His work appears in the fifth and sixth editions of the late Glenn C. Nelson’s Ceramics: A Potter’s Handbook, a work whose earlier edition was a textbook during Menzer’s college years. 

“Being in that [book] definitely gave my work a major boost,” he said.

Through trial and error, kin modifications and consultation with a handful of other potters who were exploring the same uncharted territory, Menzer figured out how to do hand-thrown porcelain with zinc glazes fired quickly at extremely high temperatures.

“There were thousands and thousands of bad experiments,” he said. “Plus you’re depending on mines in different parts of the country, hitting different veins. I was working with a couple of other really sharp artists. We compared notes and all this other stuff.”

He has samples of the work on display at his music store, and their beauty is breathtaking.

Menzer went on to teach pottery at the two-year UW-Marshfield campus, referring to it as “pretty much the only day job I’ve ever had.”

Although he has many stories to share about his pottery experiences and the fascinating people he worked with and encountered in that world, he said after 20 years of it, he was ready for a new life.

“My wife at the time and I started having kids, and I wanted to be Mr. Mom,” he said. “My wife was climbing the corporate ladder. I had a really, really good career in this, but it was a good time to quit.”
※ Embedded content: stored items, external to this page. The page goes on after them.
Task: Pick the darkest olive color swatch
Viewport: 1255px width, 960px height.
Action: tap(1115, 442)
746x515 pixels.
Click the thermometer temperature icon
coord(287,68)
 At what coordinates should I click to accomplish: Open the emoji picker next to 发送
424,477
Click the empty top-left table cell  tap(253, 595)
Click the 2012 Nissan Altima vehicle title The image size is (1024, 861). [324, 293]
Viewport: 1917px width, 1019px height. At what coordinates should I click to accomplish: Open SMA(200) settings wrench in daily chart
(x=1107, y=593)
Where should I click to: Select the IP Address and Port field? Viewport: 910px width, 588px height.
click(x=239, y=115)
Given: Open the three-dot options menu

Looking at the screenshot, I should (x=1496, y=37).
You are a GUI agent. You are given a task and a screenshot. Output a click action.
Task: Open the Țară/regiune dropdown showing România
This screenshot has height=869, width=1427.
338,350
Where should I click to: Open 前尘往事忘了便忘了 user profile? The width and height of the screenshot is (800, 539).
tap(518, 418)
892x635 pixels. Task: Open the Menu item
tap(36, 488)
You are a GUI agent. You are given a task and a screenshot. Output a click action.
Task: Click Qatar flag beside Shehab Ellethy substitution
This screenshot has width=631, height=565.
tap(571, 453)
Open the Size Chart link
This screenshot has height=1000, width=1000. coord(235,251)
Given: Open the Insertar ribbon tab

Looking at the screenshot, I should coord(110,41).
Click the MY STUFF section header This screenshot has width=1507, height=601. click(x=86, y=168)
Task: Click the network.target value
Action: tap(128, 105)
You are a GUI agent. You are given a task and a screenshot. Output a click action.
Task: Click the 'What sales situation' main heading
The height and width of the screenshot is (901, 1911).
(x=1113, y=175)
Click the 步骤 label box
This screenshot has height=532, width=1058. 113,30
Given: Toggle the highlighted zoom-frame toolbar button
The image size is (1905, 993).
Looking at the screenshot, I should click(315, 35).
Though he never left music during that time, Menzer was then able to focus more on the music. He moved to Madison and soon earned a reputation as the bass player to call, and he started backing people who were in the city for shows. He organized and promoted blues festivals. And eventually, he met guitarist Chris Aaron, a friendship that led to many musical opportunities and his move to Door County.

“So much came through Chris because that kid asked me to be on his record,” Menzer said. “When this opportunity came to open the store here, I sold the house in Madison and moved here. I love Door County. There’s so much work up here, and I’m so sick of driving. I’ve spent most of my life in the back seat of a car.”

Sturgeon Bay Music Exchange, 59 N. 2nd Ave., is open afternoons, Monday through Saturday.